PROBLEM DESCRIPTION: Copy out the listing below, keeping every character as is.

DATA UNDER STUDY:
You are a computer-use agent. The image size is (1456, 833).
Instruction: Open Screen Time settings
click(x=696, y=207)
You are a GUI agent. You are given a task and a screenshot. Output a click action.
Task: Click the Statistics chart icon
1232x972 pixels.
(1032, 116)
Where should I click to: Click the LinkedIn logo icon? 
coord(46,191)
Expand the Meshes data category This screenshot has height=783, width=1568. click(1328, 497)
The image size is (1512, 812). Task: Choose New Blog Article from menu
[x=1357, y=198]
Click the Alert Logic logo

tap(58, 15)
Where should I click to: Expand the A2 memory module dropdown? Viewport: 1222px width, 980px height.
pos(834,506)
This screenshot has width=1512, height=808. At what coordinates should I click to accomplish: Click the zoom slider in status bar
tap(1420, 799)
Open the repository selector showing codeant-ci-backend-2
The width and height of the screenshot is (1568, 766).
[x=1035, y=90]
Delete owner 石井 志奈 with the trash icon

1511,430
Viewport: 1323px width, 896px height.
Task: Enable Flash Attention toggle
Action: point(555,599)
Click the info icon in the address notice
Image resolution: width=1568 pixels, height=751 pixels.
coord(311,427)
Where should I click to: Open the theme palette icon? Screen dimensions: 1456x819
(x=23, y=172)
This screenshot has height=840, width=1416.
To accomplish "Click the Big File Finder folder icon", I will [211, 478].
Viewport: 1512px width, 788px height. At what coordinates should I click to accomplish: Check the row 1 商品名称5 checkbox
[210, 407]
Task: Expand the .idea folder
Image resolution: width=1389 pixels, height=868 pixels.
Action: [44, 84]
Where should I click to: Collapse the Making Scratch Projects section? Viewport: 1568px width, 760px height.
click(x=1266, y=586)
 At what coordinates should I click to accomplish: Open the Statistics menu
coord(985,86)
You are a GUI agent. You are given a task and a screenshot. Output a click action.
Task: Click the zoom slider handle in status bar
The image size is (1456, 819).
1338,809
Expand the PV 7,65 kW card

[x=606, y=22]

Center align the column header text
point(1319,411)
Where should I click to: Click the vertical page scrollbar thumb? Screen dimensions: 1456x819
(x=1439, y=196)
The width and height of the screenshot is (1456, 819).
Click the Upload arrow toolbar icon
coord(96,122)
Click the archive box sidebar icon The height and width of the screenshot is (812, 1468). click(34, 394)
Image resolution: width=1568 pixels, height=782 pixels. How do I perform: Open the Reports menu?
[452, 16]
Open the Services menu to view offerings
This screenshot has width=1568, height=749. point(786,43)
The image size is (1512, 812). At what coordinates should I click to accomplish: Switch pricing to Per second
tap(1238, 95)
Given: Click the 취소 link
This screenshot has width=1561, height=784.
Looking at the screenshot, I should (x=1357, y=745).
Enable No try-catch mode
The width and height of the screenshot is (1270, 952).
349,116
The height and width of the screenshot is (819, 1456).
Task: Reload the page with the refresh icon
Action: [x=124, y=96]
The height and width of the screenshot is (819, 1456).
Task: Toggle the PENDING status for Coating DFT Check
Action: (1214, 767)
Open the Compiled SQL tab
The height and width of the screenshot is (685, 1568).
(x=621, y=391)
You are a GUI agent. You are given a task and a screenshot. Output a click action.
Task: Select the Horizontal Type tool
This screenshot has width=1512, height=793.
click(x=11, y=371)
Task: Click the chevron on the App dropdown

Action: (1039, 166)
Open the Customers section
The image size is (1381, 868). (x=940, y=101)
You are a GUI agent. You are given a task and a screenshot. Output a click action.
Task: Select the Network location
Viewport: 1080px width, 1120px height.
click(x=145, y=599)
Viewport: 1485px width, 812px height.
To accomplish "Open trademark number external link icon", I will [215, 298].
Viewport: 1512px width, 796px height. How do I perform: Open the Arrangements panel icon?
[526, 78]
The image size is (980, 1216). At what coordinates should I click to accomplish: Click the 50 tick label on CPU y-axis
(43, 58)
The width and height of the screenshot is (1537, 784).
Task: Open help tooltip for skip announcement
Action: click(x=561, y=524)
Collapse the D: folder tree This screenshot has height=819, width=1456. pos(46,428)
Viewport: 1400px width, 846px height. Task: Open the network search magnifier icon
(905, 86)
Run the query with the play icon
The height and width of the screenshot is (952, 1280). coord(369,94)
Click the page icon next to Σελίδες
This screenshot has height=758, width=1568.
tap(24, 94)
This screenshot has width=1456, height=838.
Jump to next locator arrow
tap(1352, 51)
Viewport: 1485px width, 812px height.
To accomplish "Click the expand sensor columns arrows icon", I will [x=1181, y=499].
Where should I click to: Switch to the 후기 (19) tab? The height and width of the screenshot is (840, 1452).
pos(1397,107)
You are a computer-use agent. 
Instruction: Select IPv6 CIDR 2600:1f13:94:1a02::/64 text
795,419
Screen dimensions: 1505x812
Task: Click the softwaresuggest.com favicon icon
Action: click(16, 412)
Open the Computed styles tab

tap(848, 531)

SOLUTION TO THIS TASK:
You are a computer-use agent. The image size is (1456, 833).
Instruction: Open Screen Time settings
click(x=696, y=207)
You are a GUI agent. You are given a task and a screenshot. Output a click action.
Task: Click the Statistics chart icon
1232x972 pixels.
(1032, 116)
Where should I click to: Click the LinkedIn logo icon? 
coord(46,191)
Expand the Meshes data category This screenshot has height=783, width=1568. click(1328, 497)
The image size is (1512, 812). Task: Choose New Blog Article from menu
[x=1357, y=198]
Click the Alert Logic logo

tap(58, 15)
Where should I click to: Expand the A2 memory module dropdown? Viewport: 1222px width, 980px height.
pos(834,506)
This screenshot has width=1512, height=808. At what coordinates should I click to accomplish: Click the zoom slider in status bar
tap(1420, 799)
Open the repository selector showing codeant-ci-backend-2
The width and height of the screenshot is (1568, 766).
[x=1035, y=90]
Delete owner 石井 志奈 with the trash icon

1511,430
Viewport: 1323px width, 896px height.
Task: Enable Flash Attention toggle
Action: point(555,599)
Click the info icon in the address notice
Image resolution: width=1568 pixels, height=751 pixels.
coord(311,427)
Where should I click to: Open the theme palette icon? Screen dimensions: 1456x819
(x=23, y=172)
This screenshot has height=840, width=1416.
To accomplish "Click the Big File Finder folder icon", I will [211, 478].
Viewport: 1512px width, 788px height. At what coordinates should I click to accomplish: Check the row 1 商品名称5 checkbox
[210, 407]
Task: Expand the .idea folder
Image resolution: width=1389 pixels, height=868 pixels.
Action: [44, 84]
Where should I click to: Collapse the Making Scratch Projects section? Viewport: 1568px width, 760px height.
click(x=1266, y=586)
 At what coordinates should I click to accomplish: Open the Statistics menu
coord(985,86)
You are a GUI agent. You are given a task and a screenshot. Output a click action.
Task: Click the zoom slider handle in status bar
The image size is (1456, 819).
1338,809
Expand the PV 7,65 kW card

[x=606, y=22]

Center align the column header text
point(1319,411)
Where should I click to: Click the vertical page scrollbar thumb? Screen dimensions: 1456x819
(x=1439, y=196)
The width and height of the screenshot is (1456, 819).
Click the Upload arrow toolbar icon
coord(96,122)
Click the archive box sidebar icon The height and width of the screenshot is (812, 1468). click(34, 394)
Image resolution: width=1568 pixels, height=782 pixels. How do I perform: Open the Reports menu?
[452, 16]
Open the Services menu to view offerings
This screenshot has width=1568, height=749. point(786,43)
The image size is (1512, 812). At what coordinates should I click to accomplish: Switch pricing to Per second
tap(1238, 95)
Given: Click the 취소 link
This screenshot has width=1561, height=784.
Looking at the screenshot, I should (x=1357, y=745).
Enable No try-catch mode
The width and height of the screenshot is (1270, 952).
349,116
The height and width of the screenshot is (819, 1456).
Task: Reload the page with the refresh icon
Action: [x=124, y=96]
The height and width of the screenshot is (819, 1456).
Task: Toggle the PENDING status for Coating DFT Check
Action: (1214, 767)
Open the Compiled SQL tab
The height and width of the screenshot is (685, 1568).
(x=621, y=391)
You are a GUI agent. You are given a task and a screenshot. Output a click action.
Task: Select the Horizontal Type tool
This screenshot has width=1512, height=793.
click(x=11, y=371)
Task: Click the chevron on the App dropdown

Action: (1039, 166)
Open the Customers section
The image size is (1381, 868). (x=940, y=101)
You are a GUI agent. You are given a task and a screenshot. Output a click action.
Task: Select the Network location
Viewport: 1080px width, 1120px height.
click(x=145, y=599)
Viewport: 1485px width, 812px height.
To accomplish "Open trademark number external link icon", I will [215, 298].
Viewport: 1512px width, 796px height. How do I perform: Open the Arrangements panel icon?
[526, 78]
The image size is (980, 1216). At what coordinates should I click to accomplish: Click the 50 tick label on CPU y-axis
(43, 58)
The width and height of the screenshot is (1537, 784).
Task: Open help tooltip for skip announcement
Action: click(x=561, y=524)
Collapse the D: folder tree This screenshot has height=819, width=1456. pos(46,428)
Viewport: 1400px width, 846px height. Task: Open the network search magnifier icon
(905, 86)
Run the query with the play icon
The height and width of the screenshot is (952, 1280). coord(369,94)
Click the page icon next to Σελίδες
This screenshot has height=758, width=1568.
tap(24, 94)
This screenshot has width=1456, height=838.
Jump to next locator arrow
tap(1352, 51)
Viewport: 1485px width, 812px height.
To accomplish "Click the expand sensor columns arrows icon", I will [x=1181, y=499].
Where should I click to: Switch to the 후기 (19) tab? The height and width of the screenshot is (840, 1452).
pos(1397,107)
You are a computer-use agent. 
Instruction: Select IPv6 CIDR 2600:1f13:94:1a02::/64 text
795,419
Screen dimensions: 1505x812
Task: Click the softwaresuggest.com favicon icon
Action: click(16, 412)
Open the Computed styles tab

tap(848, 531)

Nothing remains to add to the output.